I retorted, “ Well! In India we use this to protect ourselves from unscrupulous men.”
Crossing the lakes was a daunting task with all of us being pushed and swayed by the winds. With all our might we ran towards the spongy green carpet full of blueberries which seemed inviting and a much easier walk. But just 2 kms into the walk we realized walking on it was a living hell. While some of us were getting sucked into the Tundra’s spongy floor, I was worse off, my wader shoes were big for me and with the wind throwing me around, I ended up spraining my right foot right in the beginning. And the trek to the creek had just begun. “We are in Alaska, baby.” exclaimed Daryl Balfour (a wildlife photographer and our trip organizer).
Crossing the lakes was a daunting task with all of us being pushed and swayed by the winds.
45 minutes into the walk there was no sight of bears. My walk became a limp and eventually I sat down crying. The rain was slapping me hard; the wind had made me fall innumerable times. I was a wreck! But this was an adventure I had always wanted, I didn’t want to give up just on the first day.
I gathered my strength, popped an energy bar given to us by Jerry and started dragging my way to the river. And voila! we spotted 2 mother bears with their 3 cubs. The limp changed into a run and I was rolling down 30 feet to reach the bears. The rain made it tough to get some good shots, but the bears were having a ball. They would catch a salmon, swing it around and throw it in the air. The babies would try to ape their mothers, play and swim with them and that made the most adorable sight. Surprisingly, they were indifferent to our presence, and we were insignificant to their world.

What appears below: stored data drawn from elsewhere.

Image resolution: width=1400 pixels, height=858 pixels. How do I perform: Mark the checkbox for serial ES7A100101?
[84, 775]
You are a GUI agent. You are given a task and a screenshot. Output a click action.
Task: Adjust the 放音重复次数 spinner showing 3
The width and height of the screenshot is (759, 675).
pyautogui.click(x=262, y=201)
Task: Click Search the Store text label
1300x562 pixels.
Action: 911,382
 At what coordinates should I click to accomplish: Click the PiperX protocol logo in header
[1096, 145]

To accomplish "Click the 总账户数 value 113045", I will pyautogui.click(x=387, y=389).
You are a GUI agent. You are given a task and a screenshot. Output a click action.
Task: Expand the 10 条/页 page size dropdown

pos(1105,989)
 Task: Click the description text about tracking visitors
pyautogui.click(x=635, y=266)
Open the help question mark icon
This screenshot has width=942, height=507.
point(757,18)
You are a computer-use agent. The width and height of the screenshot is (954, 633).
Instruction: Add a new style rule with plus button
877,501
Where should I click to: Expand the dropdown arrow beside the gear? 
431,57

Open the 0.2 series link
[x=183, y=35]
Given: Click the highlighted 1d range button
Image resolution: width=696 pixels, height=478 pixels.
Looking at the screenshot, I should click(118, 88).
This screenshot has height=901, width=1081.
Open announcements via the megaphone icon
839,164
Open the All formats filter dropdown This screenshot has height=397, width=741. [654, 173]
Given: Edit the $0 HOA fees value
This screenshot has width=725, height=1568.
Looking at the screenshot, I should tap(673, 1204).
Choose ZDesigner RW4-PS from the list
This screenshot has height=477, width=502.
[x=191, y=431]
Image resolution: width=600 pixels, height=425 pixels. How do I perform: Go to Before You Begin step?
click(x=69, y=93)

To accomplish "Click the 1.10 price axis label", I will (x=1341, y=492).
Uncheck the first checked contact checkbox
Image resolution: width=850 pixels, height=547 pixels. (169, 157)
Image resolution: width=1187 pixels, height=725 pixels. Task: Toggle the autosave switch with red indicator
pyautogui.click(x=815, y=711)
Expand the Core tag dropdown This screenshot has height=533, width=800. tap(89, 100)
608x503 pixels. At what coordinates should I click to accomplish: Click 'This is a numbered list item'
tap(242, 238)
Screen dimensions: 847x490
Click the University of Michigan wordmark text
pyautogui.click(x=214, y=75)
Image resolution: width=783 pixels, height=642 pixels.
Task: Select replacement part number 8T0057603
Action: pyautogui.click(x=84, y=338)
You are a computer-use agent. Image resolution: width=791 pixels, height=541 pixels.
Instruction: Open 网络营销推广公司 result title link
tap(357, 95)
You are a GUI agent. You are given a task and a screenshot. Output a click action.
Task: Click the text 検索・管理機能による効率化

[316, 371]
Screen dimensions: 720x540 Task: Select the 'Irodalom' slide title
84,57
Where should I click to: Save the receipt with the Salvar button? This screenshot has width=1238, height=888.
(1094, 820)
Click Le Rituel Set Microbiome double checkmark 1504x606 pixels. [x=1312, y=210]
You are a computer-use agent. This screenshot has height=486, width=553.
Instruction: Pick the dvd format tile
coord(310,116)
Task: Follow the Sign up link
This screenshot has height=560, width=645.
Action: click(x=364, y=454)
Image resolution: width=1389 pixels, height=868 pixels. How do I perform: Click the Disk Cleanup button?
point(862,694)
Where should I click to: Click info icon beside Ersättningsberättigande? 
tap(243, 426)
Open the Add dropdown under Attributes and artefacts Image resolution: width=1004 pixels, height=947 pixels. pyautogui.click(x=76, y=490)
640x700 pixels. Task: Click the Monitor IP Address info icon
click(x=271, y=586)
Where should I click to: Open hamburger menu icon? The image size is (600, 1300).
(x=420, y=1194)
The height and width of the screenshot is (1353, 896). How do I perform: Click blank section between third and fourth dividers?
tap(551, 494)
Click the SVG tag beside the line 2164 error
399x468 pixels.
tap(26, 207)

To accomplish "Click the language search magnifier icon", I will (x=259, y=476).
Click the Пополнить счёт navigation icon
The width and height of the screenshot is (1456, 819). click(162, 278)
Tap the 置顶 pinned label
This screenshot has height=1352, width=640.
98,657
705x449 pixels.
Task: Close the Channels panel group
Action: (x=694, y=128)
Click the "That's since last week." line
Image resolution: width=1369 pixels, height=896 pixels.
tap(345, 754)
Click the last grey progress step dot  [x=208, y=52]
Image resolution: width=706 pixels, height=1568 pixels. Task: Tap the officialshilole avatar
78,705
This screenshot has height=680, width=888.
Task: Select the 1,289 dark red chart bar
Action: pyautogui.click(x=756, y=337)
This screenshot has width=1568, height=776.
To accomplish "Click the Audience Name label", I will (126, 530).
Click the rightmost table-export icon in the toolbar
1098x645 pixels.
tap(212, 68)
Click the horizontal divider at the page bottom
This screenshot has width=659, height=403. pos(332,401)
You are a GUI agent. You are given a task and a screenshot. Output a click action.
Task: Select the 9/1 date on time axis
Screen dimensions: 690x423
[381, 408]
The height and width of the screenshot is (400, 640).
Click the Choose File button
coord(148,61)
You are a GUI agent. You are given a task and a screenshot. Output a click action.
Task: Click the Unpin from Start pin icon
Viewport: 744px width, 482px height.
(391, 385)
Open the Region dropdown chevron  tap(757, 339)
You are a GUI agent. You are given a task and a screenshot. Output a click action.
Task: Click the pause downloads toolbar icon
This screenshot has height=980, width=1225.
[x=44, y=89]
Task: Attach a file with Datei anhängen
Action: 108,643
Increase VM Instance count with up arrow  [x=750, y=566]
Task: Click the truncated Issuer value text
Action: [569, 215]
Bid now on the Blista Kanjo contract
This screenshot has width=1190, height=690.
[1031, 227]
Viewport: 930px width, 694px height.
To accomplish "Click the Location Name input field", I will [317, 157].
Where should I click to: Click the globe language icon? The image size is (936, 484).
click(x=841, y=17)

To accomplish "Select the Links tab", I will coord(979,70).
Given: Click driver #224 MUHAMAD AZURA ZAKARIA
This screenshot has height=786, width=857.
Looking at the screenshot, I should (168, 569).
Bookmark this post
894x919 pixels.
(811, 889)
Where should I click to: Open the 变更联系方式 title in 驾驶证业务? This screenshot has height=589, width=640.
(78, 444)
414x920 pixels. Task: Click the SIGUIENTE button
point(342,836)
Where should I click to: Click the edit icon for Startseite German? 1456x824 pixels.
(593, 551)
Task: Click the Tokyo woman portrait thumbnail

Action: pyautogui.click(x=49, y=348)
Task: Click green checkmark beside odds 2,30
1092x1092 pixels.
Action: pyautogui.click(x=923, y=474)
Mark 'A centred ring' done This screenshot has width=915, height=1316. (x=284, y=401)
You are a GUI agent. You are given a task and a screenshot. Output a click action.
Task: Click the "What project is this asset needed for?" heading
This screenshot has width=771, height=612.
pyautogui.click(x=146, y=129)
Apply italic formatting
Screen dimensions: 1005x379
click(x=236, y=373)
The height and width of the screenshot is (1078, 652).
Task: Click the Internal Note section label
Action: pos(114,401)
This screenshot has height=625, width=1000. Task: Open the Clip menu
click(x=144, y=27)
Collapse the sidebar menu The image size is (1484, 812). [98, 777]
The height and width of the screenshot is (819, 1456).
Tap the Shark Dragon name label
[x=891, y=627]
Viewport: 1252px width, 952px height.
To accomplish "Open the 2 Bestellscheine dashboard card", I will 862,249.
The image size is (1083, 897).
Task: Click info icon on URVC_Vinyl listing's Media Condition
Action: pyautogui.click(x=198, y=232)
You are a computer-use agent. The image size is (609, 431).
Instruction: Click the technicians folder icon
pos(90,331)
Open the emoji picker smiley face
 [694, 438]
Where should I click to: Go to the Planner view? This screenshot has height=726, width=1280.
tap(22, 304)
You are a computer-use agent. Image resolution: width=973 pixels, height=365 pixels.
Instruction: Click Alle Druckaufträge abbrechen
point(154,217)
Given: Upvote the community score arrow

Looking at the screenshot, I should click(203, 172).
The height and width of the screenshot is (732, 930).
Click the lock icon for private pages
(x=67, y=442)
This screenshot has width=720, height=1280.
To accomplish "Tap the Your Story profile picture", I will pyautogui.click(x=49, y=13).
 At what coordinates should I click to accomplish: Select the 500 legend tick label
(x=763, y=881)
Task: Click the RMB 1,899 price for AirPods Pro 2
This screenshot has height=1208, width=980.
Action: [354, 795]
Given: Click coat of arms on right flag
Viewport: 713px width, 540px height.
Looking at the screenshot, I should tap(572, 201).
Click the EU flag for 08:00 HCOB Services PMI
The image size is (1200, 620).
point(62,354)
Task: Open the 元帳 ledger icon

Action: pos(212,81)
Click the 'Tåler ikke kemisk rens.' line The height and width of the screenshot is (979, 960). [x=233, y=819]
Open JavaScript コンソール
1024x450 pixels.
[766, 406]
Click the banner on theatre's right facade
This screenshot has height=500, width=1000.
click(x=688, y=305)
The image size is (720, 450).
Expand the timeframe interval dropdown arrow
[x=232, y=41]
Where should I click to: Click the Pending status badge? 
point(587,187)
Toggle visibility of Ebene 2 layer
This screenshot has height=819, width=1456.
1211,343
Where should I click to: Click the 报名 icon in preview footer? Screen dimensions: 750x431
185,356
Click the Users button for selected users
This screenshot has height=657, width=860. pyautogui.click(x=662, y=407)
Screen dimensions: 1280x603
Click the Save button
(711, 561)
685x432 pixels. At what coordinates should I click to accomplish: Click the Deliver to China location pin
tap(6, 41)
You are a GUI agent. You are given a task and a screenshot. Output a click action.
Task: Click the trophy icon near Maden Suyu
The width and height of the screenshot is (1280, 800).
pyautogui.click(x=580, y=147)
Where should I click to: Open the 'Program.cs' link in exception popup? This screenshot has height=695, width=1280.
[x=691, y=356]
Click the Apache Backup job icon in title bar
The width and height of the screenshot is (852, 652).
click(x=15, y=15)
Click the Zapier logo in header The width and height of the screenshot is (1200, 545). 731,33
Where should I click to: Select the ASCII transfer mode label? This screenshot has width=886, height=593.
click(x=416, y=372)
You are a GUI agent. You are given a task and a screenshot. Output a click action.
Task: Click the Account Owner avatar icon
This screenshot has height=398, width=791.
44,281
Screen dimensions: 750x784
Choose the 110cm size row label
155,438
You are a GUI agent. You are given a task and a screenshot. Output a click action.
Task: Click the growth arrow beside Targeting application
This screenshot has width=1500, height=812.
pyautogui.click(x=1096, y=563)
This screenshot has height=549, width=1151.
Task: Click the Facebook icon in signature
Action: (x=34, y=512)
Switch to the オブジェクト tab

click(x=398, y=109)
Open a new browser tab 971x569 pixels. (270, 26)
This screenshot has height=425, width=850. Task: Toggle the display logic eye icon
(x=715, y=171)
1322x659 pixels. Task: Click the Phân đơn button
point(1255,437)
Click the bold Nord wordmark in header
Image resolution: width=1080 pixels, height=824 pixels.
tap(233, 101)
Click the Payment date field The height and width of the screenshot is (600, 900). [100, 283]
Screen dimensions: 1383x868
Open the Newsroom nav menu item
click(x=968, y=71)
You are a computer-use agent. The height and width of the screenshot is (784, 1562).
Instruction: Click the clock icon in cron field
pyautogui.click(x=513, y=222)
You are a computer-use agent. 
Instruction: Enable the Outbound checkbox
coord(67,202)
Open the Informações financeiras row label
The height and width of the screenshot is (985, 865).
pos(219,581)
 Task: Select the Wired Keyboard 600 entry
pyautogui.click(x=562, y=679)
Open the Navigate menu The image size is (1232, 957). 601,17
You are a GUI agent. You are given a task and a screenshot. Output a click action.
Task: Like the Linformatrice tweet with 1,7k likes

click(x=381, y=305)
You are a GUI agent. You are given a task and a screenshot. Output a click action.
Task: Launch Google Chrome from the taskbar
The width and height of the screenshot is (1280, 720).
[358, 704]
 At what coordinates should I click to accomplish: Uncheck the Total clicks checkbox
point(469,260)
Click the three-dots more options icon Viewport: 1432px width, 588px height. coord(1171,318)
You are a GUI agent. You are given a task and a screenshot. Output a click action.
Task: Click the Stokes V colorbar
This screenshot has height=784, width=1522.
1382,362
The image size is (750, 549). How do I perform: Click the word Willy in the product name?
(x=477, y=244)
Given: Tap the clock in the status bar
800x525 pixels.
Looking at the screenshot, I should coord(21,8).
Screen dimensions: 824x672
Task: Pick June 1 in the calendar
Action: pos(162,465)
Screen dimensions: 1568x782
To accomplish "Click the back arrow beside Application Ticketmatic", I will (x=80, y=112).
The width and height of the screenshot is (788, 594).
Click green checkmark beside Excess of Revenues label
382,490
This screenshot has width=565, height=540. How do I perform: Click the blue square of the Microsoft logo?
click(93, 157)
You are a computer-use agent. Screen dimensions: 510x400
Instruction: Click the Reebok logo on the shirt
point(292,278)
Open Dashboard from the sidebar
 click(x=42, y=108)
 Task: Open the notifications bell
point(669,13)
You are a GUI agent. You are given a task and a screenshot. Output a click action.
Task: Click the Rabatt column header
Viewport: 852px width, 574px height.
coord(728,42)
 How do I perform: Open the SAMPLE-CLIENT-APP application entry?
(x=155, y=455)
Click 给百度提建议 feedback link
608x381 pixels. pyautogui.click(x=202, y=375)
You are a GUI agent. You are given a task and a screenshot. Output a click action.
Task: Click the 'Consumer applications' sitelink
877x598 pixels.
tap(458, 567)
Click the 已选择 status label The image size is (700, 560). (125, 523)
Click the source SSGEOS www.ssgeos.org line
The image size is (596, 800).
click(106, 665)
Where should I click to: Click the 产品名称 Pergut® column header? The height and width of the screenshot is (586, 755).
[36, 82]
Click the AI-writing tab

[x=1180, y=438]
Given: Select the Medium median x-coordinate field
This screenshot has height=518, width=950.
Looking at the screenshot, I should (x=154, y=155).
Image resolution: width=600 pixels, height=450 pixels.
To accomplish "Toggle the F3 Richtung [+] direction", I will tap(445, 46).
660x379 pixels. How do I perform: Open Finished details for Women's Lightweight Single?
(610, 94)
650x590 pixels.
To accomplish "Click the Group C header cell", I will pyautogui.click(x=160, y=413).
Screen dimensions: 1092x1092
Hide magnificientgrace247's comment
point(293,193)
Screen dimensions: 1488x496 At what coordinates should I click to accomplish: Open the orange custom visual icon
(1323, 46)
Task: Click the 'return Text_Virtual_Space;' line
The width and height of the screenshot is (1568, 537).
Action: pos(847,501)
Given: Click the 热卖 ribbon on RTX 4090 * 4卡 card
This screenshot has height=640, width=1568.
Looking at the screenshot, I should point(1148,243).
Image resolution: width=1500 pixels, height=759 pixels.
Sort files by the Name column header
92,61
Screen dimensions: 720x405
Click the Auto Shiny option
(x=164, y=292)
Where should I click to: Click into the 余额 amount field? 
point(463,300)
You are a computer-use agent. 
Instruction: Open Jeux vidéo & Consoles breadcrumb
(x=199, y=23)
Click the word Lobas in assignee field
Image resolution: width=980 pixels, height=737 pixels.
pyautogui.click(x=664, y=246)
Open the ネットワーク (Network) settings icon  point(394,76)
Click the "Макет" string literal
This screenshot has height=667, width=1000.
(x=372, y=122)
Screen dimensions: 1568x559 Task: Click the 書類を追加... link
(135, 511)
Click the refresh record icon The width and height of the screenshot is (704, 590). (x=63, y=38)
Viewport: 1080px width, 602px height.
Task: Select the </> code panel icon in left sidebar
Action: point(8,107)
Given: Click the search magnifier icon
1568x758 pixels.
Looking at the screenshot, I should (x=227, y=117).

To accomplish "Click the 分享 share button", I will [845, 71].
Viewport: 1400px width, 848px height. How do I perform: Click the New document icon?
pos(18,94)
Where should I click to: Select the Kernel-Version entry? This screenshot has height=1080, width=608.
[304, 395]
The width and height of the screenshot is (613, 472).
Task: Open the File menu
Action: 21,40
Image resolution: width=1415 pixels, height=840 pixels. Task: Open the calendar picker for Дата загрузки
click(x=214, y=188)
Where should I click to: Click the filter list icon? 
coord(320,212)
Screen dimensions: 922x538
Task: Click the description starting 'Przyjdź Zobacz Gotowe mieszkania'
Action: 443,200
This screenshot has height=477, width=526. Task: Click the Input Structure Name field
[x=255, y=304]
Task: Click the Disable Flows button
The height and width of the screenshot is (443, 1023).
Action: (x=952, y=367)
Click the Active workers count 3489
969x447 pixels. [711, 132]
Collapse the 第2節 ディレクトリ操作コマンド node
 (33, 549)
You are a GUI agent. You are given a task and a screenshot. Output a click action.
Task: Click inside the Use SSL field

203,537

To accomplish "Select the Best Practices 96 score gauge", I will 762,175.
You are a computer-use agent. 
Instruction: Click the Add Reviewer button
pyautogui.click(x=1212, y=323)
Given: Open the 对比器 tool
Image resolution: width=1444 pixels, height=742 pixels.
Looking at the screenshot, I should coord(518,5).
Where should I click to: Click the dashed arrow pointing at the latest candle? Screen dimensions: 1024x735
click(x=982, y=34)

But the most challenging task was yet to come, 2-hour walk back to the seaplane. Despite the waders, we were all soaked. “What was the point of being well prepared and shopping so much,” I yelled. Caleb smiled, “ In Alaska nothing is waterproof. You are never too prepared.” The day ended with a number of beautiful photos and timeless memories captured. “This was the toughest trek of my life,” said Caleb. Despite our broken bodies, we felt a sense of pride, if it was tough for him we were conquerers.